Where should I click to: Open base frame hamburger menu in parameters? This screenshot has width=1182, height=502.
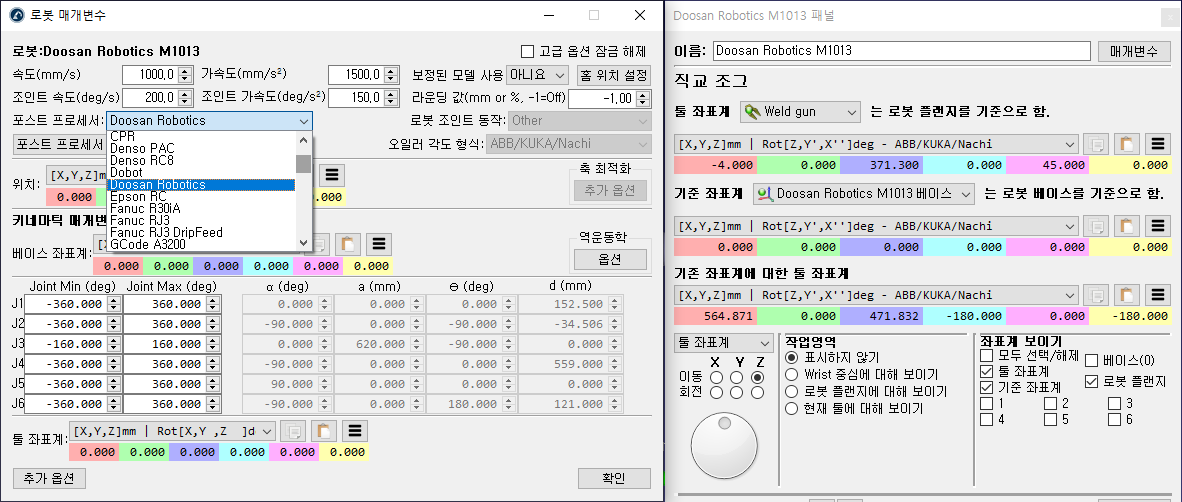(377, 244)
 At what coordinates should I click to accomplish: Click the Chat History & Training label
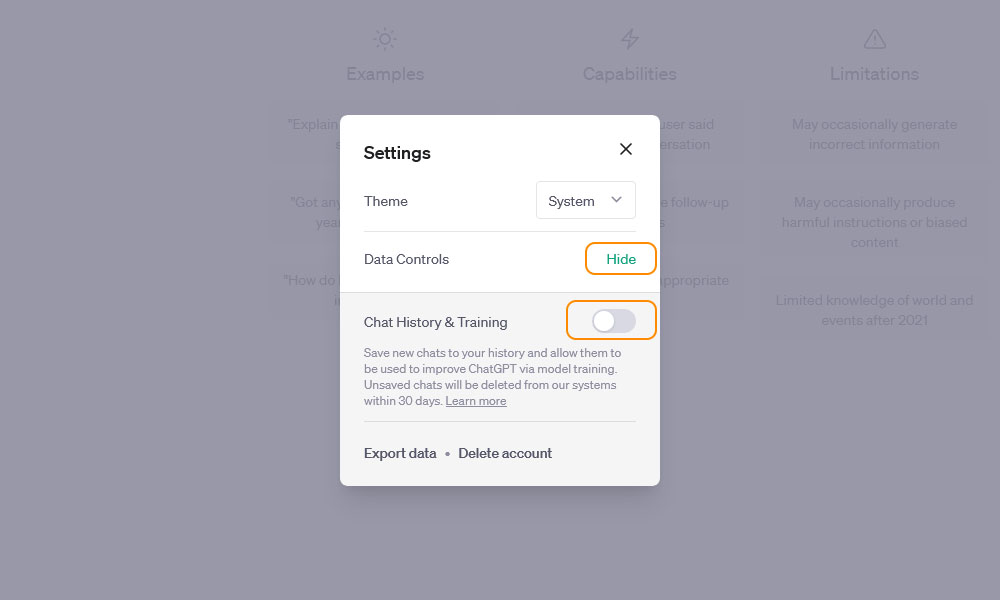tap(436, 323)
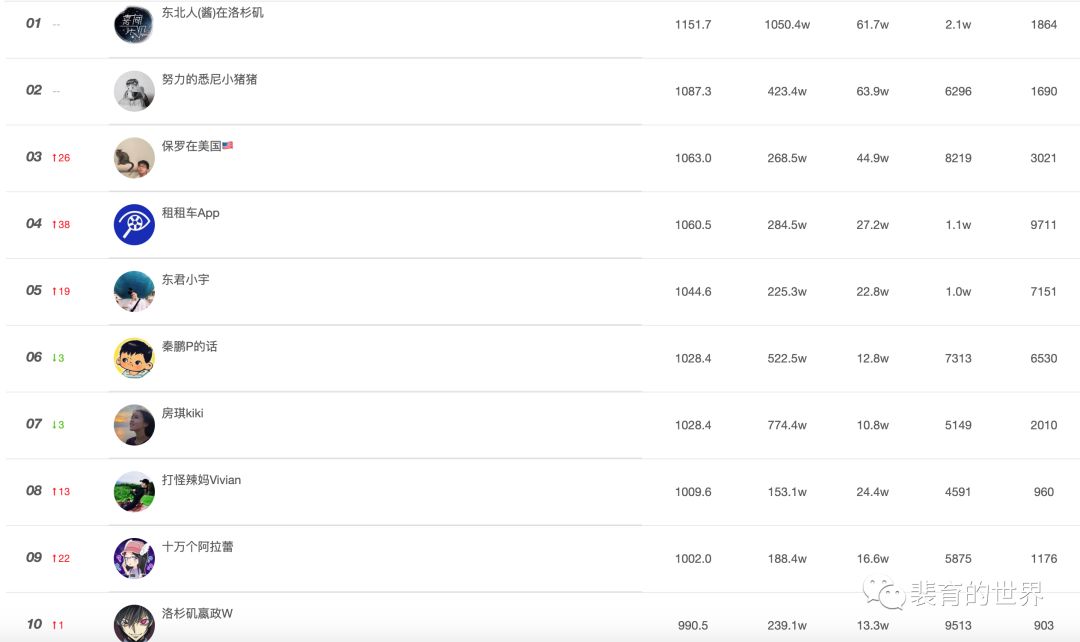Click the 1151.7 score value

click(x=693, y=25)
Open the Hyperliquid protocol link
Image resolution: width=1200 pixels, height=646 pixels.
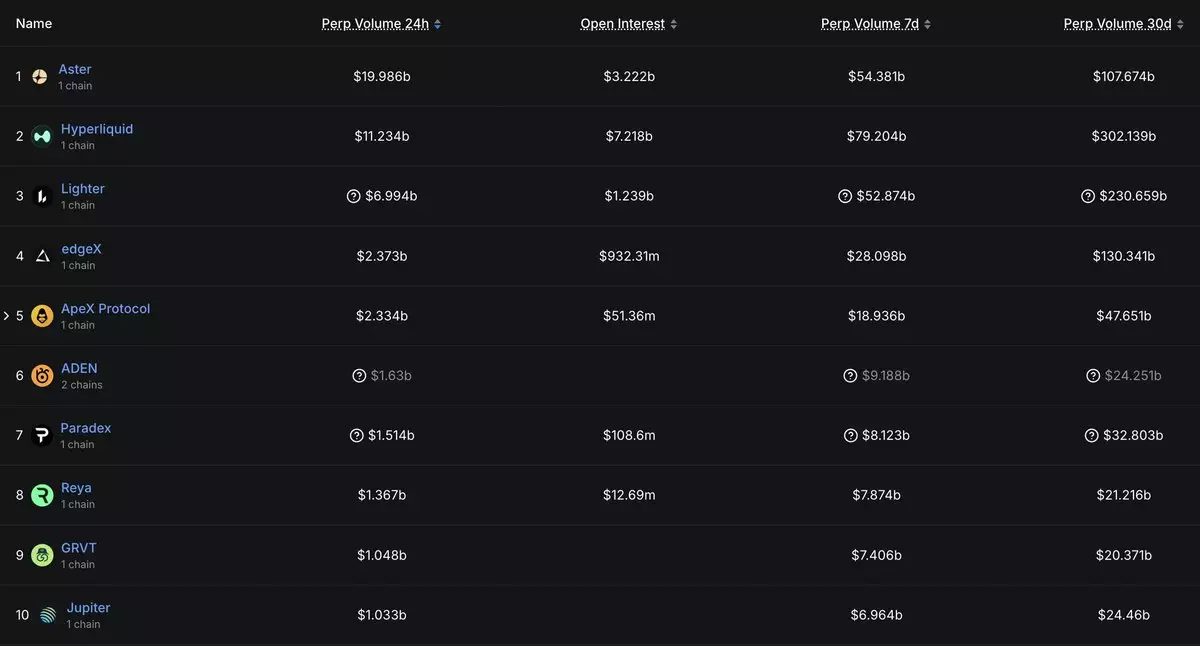click(97, 129)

++++

- DESCRIPTION OF THE TASK -
Leave every picture out and copy precisely the lines from the one containing "Image resolution: width=1200" through the last line of the data above, both ends included.

- RESULT OF THIS TASK -
Image resolution: width=1200 pixels, height=646 pixels.
click(97, 129)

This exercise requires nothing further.